It seems like I haven't posted in forever. Actually it has only been since April, but that was almost two months ago. I feel terrible about going missing in action, but life has been incredibly full lately. Boy do I have a lot to tell you! The biggest news is toward the end of the post.
I do apologize to all of those who follow my blog. I have made very, very few blog visits in the last couple months. I am going to work to remedy this situation.
This pic is following a recent boat trip on a local river.
Since I last posted, I have been out on a boat twice, both times over Memorial Day weekend, which was a fantastic weekend for me! I took some pics and will post them sometime in the future.
I have also been spending much less time at the computer. Between working third shift and struggling to get enough sleep, I have also been working much harder at keeping this home clean. Although you only see a clean house in the pics on my blog, the truth is that I have often been a dreadful housekeeper. I am determined that this place is going to stay tidy and clean, and it has taken a lot of time daily to keep it the way I like it. I love this place, and want to keep it beautiful. Although you've seen pics of my little bathroom and my porch, I do have more pics of the apartment and plan to post them soon too.

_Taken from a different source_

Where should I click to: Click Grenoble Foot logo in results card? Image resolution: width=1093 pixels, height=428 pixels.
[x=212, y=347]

As I wrote in my last post, I traveled to Chicago to attend a women's retreat in April called Women on Fire. It was one of the most enriching experiences of my life, and I feel forever changed. The purpose of the retreat was not only to bring women together to network, fellowship, and support each other, we also talked about what we are on fire about in our lives and identified our passions. One of my passions has been working with people, and I recalled how much I enjoyed my counseling jobs.

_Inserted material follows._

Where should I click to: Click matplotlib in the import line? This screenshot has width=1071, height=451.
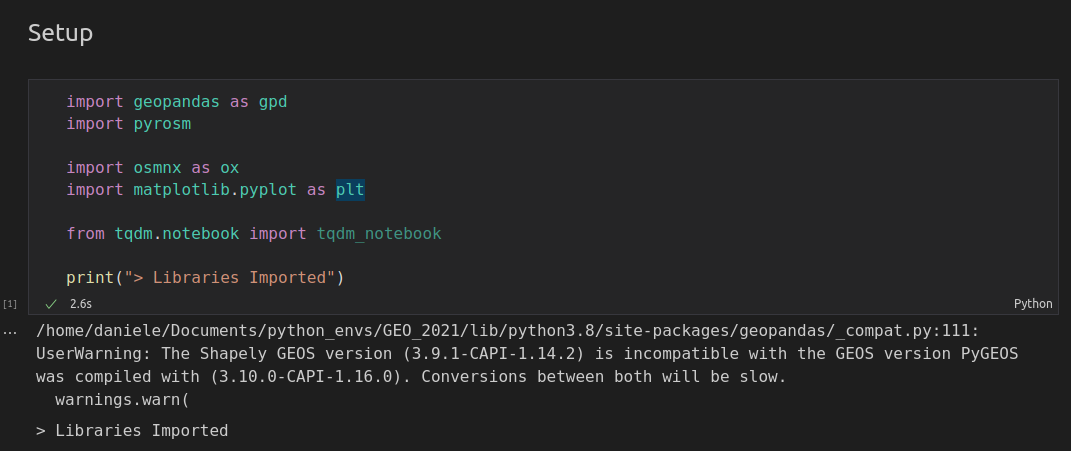click(181, 190)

With the help of the women at the retreat, I discovered that although I cannot return to chemical dependency counseling without being under an agency, there is no reason that I cannot bring women together to form a support group, or to have classes on increasing self esteem. Some of the women at that retreat are life coaches, and perhaps I can do something in that area, though I feel I need some training in that. However, people have always come to me for advice, and they seem to think I am wise. Why not continue to use that talent in another venue? I haven't formulated a plan yet, but plan to soon.

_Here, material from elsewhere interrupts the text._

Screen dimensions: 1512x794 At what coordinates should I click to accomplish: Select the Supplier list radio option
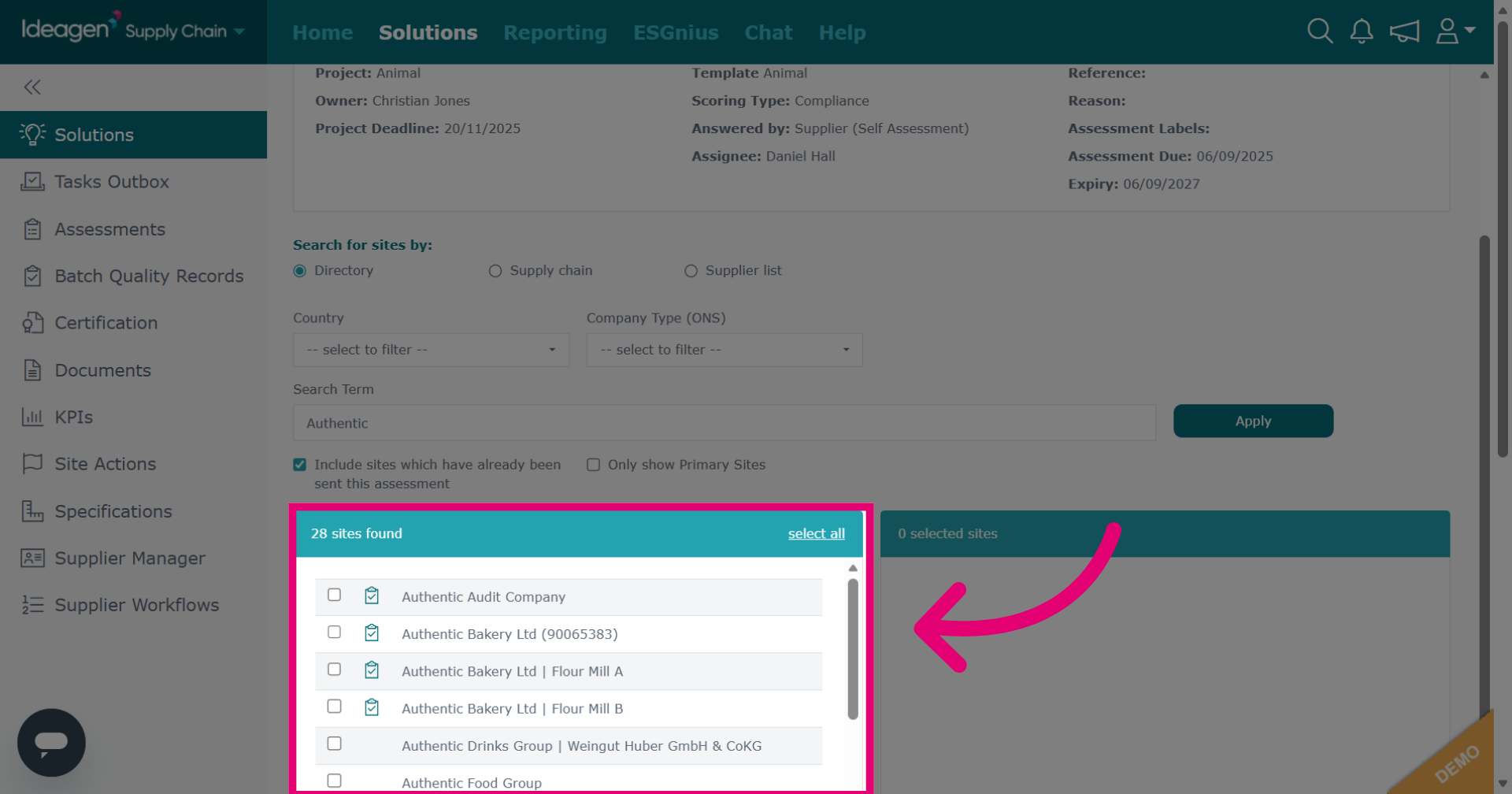pyautogui.click(x=691, y=271)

The biggest change in my life has been the happiest change.
I met him online through a dating site. The funny thing is, he lives only 6 miles from my hometown!
Oddly enough, he was divorcing about the same time that I moved to my present city, so he wasn't eligible to date while we lived close. I first wrote to him about May 1 and met him in person the second week of May, and we have been on about 10 dates so far.
He is the most considerate men I have ever gone out with. Since the day we first began e-mailing each other, I have either heard from him via email, instant message, personal visit, or phone call daily. He believes that the man always pays for dinner, he remembers little things about what I like, and we always have fun together, even if its just hanging out and talking. He's incredibly intelligent (master's degree), and has a wonderful sense of humor. We laugh together a lot. We like a lot of the same music, and even watch the same cartoons! (Yes, I watch cartoons. And I don't care if you think I'm silly for it!) Besides going out to eat, we've gone on walks together, gone on a picnic (he cooked the chicken), and we've gone to an art museum. He even likes shopping. Last weekend I met his children.
Needless to say, I am thrilled to pieces. And I am falling....Head. Over. Heels.
I so hope this works out!
Oh, one more thing I forgot to mention...when I attended the Women on Fire retreat, I heard from a couple different women about how they met their beloved. We talked about thinking outside the box, and to say Yes to dating anyone. One of the type of men I said I would never date was a pastor.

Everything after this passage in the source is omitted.